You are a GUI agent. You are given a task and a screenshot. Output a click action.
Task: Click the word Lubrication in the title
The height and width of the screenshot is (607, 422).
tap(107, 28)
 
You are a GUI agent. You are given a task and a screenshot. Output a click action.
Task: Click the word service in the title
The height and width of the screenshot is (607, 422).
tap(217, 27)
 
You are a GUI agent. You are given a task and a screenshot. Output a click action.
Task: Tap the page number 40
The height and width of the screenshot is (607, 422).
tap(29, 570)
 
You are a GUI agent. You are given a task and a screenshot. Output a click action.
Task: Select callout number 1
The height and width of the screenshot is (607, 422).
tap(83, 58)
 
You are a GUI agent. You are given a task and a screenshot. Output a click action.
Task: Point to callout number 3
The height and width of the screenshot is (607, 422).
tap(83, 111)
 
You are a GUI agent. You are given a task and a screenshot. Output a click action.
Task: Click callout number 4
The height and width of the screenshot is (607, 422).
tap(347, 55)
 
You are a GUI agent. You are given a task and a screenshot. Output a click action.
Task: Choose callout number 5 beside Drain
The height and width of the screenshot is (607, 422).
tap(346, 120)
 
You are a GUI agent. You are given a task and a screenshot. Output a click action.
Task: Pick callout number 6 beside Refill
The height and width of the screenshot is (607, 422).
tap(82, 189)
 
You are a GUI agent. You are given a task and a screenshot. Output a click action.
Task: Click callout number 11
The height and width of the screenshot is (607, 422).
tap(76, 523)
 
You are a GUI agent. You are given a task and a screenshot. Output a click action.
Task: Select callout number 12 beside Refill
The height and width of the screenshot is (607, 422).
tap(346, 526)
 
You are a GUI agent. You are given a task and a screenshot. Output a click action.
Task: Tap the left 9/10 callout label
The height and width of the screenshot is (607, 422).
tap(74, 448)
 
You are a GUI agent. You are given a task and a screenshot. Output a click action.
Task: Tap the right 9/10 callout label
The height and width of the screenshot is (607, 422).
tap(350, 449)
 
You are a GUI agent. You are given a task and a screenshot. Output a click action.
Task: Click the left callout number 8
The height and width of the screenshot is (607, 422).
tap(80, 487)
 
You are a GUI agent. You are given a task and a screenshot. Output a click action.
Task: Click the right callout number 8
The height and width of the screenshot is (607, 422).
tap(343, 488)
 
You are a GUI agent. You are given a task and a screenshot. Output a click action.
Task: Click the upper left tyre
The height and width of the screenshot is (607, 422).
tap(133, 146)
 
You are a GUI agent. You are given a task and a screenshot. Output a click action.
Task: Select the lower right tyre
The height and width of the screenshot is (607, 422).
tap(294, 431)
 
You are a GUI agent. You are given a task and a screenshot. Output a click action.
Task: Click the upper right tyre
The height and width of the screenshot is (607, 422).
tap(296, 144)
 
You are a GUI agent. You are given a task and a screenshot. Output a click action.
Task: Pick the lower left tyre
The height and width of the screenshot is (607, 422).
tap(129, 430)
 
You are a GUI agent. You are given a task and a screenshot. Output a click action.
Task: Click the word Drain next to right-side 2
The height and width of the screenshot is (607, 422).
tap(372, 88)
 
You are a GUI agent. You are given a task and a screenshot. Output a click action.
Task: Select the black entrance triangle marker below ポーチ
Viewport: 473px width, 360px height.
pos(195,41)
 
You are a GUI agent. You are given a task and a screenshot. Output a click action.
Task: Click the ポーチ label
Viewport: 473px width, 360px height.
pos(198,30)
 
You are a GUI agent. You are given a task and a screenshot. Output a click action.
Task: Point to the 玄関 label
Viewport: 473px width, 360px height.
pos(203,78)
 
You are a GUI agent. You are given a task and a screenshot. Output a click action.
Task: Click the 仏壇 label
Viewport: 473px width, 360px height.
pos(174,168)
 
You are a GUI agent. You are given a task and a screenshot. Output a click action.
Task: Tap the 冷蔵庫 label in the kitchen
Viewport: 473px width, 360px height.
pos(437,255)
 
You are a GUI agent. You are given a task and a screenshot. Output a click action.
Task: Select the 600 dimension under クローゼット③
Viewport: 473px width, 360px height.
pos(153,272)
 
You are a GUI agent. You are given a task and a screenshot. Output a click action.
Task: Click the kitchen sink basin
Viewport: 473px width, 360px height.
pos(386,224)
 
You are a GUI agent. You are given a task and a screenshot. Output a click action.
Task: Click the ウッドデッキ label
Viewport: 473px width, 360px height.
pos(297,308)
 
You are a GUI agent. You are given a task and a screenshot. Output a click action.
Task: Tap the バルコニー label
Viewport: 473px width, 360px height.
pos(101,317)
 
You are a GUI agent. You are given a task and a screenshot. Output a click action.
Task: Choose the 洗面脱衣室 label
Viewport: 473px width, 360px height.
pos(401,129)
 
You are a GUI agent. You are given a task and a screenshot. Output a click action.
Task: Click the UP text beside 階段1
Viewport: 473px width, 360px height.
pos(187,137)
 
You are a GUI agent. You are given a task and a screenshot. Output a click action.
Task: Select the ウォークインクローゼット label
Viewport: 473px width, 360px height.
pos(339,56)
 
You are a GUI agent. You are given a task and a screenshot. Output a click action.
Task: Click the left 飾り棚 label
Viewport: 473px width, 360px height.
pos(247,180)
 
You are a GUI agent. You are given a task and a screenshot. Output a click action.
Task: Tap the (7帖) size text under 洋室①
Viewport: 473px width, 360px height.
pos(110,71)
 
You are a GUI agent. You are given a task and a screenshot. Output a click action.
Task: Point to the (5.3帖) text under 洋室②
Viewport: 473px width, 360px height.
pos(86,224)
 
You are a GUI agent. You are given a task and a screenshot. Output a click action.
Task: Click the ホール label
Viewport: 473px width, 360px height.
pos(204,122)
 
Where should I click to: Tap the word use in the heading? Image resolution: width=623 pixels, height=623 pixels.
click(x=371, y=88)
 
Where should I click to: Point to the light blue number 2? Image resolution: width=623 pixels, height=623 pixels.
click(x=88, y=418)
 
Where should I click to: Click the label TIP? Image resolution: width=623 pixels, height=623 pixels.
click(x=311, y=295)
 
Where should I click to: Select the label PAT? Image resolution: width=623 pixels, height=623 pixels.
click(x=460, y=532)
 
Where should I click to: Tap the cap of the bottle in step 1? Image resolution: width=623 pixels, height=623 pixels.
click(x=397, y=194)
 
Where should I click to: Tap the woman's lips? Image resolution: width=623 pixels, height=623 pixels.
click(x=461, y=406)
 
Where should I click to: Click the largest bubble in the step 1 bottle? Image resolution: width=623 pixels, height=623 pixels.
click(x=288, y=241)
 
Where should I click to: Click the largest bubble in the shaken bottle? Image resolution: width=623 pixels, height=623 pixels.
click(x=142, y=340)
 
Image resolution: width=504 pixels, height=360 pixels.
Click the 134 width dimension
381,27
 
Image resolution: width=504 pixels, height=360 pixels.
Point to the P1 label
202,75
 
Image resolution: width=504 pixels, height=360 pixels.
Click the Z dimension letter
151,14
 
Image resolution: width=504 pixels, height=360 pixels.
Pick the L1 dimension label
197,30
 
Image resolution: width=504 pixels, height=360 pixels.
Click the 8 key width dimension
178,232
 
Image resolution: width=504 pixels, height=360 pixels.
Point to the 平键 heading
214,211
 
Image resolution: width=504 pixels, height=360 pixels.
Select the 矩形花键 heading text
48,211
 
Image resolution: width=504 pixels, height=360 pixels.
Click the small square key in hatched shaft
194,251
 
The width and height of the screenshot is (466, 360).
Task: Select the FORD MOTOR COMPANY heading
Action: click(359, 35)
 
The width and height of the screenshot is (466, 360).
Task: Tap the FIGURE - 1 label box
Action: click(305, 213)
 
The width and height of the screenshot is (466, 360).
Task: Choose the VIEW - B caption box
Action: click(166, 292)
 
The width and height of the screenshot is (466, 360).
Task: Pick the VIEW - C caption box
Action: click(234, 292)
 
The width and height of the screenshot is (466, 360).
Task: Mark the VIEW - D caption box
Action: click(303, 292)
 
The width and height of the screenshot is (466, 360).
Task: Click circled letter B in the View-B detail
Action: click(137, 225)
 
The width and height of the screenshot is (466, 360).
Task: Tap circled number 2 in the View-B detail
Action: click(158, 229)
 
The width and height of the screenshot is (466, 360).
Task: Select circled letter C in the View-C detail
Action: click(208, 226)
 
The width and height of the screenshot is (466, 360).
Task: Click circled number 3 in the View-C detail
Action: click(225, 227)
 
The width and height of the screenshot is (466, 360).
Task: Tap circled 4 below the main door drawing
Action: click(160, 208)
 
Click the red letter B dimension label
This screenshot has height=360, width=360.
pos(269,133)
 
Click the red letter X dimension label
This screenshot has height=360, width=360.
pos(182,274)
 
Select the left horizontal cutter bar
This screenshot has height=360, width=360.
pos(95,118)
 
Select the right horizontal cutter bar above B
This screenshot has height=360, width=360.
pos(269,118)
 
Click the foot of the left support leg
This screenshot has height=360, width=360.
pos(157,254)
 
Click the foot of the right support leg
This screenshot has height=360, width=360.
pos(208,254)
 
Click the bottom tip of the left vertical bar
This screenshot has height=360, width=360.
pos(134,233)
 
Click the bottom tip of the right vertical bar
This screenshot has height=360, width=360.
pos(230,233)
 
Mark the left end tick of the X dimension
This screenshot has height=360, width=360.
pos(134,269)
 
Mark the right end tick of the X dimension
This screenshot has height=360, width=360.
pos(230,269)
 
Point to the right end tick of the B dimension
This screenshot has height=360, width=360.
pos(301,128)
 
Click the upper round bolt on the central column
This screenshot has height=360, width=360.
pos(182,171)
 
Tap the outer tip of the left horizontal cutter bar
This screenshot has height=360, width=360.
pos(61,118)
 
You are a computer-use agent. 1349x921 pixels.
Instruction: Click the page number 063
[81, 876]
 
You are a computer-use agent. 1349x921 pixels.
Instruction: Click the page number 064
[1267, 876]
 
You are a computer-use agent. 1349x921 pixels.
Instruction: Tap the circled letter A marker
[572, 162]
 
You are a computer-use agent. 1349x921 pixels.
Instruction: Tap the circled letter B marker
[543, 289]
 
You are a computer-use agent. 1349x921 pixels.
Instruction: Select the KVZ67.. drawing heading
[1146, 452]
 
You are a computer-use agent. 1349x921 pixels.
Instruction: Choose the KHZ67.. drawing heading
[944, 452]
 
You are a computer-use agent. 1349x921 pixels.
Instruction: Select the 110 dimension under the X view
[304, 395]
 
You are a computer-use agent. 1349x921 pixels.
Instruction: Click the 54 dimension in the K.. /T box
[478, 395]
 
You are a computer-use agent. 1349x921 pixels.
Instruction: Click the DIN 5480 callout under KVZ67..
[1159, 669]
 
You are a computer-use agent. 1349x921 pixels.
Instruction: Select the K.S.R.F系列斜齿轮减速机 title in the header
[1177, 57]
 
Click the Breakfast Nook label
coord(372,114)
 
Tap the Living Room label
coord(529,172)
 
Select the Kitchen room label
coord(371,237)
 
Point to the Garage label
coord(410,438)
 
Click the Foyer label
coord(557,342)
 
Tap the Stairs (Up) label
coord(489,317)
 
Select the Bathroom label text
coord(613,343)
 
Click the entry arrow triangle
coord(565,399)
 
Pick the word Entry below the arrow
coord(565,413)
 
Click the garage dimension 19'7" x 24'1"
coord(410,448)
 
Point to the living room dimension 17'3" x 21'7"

┄┄┄┄┄┄┄┄┄┄┄┄┄┄┄┄┄┄┄┄

Rescale the data above from its start through the line containing "tap(83, 111)", both included, giving every one of those lines again with the requests unchanged. Multiply each coordinate in the answers by 2.15 and round to whole numbers, with halves rounding up.

- In response:
You are a GUI agent. You are given a task and a screenshot. Output a click action.
Task: Click the word Lubrication in the title
The height and width of the screenshot is (607, 422).
tap(230, 60)
 
You are a GUI agent. You are given a task and a screenshot. Output a click action.
Task: Click the word service in the title
The height and width of the screenshot is (607, 422).
tap(467, 58)
 
You are a GUI agent. You are given a task and a screenshot. Output a click action.
Task: Tap the page number 40
The height and width of the screenshot is (607, 422).
tap(62, 1226)
 
You are a GUI agent. You are given a task and a screenshot. Output a click action.
Task: Select callout number 1
The height and width of the screenshot is (607, 422).
tap(178, 125)
 
You are a GUI agent. You are given a task and a screenshot. Output a click action.
Task: Point to callout number 3
The height and width of the screenshot is (607, 422).
tap(178, 239)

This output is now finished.